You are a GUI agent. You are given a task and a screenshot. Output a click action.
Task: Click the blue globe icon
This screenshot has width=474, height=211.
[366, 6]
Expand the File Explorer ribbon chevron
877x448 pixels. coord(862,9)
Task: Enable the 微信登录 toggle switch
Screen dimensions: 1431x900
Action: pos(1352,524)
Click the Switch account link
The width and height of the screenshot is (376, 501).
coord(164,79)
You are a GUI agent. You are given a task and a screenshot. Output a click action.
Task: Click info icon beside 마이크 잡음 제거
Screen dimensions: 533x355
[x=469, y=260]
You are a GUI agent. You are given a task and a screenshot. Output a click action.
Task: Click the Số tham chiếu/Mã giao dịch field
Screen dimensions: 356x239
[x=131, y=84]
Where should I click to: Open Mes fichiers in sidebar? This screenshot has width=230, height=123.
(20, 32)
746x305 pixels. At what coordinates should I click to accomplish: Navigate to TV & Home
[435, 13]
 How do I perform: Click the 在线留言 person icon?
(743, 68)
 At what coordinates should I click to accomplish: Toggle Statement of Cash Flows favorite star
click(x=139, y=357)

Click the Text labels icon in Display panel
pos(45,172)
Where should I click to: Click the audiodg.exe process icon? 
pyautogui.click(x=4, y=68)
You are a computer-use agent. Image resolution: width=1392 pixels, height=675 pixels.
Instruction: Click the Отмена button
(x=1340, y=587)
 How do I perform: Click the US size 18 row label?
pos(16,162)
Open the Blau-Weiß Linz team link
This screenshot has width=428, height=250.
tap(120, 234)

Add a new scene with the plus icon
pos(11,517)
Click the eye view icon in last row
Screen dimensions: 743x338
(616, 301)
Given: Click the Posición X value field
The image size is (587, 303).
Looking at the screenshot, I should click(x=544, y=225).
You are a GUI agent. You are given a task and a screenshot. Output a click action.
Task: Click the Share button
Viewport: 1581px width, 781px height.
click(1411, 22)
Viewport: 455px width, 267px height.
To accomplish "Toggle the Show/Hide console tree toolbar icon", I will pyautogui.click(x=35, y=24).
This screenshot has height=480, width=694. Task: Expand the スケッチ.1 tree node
.....
HOW TO COMPLETE THIS TASK
Start at the first line of the entries and stop at the line that contains "You are a computer-use". Repeat every line in that span exactly, and nothing beyond it.

YOUR RESPONSE
You are a GUI agent. You are given a task and a screenshot. Output a click action.
Task: Click the blue globe icon
This screenshot has width=474, height=211.
[366, 6]
Expand the File Explorer ribbon chevron
877x448 pixels. coord(862,9)
Task: Enable the 微信登录 toggle switch
Screen dimensions: 1431x900
Action: pos(1352,524)
Click the Switch account link
The width and height of the screenshot is (376, 501).
coord(164,79)
You are a GUI agent. You are given a task and a screenshot. Output a click action.
Task: Click info icon beside 마이크 잡음 제거
Screen dimensions: 533x355
[x=469, y=260]
You are a GUI agent. You are given a task and a screenshot. Output a click action.
Task: Click the Số tham chiếu/Mã giao dịch field
Screen dimensions: 356x239
[x=131, y=84]
Where should I click to: Open Mes fichiers in sidebar? This screenshot has width=230, height=123.
(20, 32)
746x305 pixels. At what coordinates should I click to accomplish: Navigate to TV & Home
[435, 13]
 How do I perform: Click the 在线留言 person icon?
(743, 68)
 At what coordinates should I click to accomplish: Toggle Statement of Cash Flows favorite star
click(x=139, y=357)

Click the Text labels icon in Display panel
pos(45,172)
Where should I click to: Click the audiodg.exe process icon? 
pyautogui.click(x=4, y=68)
You are a computer-use agent. Image resolution: width=1392 pixels, height=675 pixels.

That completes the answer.